Task goal:
Collect all lines containing the word "will" from the data.

===== Data for this exercise =====

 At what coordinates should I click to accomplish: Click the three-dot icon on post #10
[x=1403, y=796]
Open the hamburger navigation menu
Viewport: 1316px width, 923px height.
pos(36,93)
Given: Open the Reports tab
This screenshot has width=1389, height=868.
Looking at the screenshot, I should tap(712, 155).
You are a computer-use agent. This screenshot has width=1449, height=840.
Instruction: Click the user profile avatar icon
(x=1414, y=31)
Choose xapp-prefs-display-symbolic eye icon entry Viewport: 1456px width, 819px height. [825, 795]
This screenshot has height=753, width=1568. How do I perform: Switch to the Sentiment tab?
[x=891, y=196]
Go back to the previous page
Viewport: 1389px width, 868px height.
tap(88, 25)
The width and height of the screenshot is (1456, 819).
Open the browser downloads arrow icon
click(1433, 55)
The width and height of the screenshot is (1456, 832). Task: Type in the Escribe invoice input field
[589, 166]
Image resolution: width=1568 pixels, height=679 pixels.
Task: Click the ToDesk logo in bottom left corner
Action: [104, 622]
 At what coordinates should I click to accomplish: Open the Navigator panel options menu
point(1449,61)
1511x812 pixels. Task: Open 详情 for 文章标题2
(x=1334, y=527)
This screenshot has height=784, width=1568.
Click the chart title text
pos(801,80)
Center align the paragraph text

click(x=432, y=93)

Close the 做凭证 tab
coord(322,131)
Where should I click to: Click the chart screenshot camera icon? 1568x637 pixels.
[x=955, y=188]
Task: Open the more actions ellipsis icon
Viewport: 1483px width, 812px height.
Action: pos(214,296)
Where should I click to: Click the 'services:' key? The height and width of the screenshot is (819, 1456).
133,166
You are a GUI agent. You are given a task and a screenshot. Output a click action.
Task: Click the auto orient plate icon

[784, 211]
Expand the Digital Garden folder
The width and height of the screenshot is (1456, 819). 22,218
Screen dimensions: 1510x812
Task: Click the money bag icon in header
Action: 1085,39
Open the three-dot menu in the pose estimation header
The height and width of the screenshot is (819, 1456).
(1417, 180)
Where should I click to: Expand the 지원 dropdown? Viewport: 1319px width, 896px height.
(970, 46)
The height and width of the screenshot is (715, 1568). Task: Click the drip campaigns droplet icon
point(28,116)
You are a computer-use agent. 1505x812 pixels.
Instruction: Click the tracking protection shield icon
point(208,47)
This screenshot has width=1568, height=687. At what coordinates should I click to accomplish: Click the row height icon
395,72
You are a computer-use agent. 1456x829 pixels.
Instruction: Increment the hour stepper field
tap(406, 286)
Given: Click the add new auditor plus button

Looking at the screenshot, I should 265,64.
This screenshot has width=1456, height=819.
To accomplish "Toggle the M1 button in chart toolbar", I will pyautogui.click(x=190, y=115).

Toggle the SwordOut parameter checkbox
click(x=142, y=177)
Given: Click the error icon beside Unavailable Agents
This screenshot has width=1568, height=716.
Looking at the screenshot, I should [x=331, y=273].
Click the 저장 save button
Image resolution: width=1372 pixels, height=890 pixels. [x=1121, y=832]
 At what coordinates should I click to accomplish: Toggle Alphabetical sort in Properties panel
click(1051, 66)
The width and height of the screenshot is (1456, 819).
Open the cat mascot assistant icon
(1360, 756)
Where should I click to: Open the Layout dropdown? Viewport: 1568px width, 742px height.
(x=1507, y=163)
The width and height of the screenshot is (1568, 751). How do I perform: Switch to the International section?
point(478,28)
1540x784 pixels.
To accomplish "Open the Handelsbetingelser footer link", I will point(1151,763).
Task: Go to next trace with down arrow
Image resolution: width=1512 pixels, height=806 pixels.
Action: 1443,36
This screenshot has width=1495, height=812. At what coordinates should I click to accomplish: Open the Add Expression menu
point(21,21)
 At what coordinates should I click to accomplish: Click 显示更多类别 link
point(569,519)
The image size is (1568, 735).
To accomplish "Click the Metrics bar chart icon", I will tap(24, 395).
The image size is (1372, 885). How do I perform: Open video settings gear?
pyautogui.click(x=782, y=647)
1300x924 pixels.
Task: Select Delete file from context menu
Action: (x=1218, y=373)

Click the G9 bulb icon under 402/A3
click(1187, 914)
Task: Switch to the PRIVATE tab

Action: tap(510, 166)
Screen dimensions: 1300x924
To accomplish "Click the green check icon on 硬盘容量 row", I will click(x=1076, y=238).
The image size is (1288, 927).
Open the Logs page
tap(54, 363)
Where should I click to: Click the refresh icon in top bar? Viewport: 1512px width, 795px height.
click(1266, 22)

=====

Written solution:
To accomplish "Toggle the M1 button in chart toolbar", I will pyautogui.click(x=190, y=115).
To accomplish "Open the Handelsbetingelser footer link", I will point(1151,763).
To accomplish "Click the Metrics bar chart icon", I will tap(24, 395).
To accomplish "Click the green check icon on 硬盘容量 row", I will click(x=1076, y=238).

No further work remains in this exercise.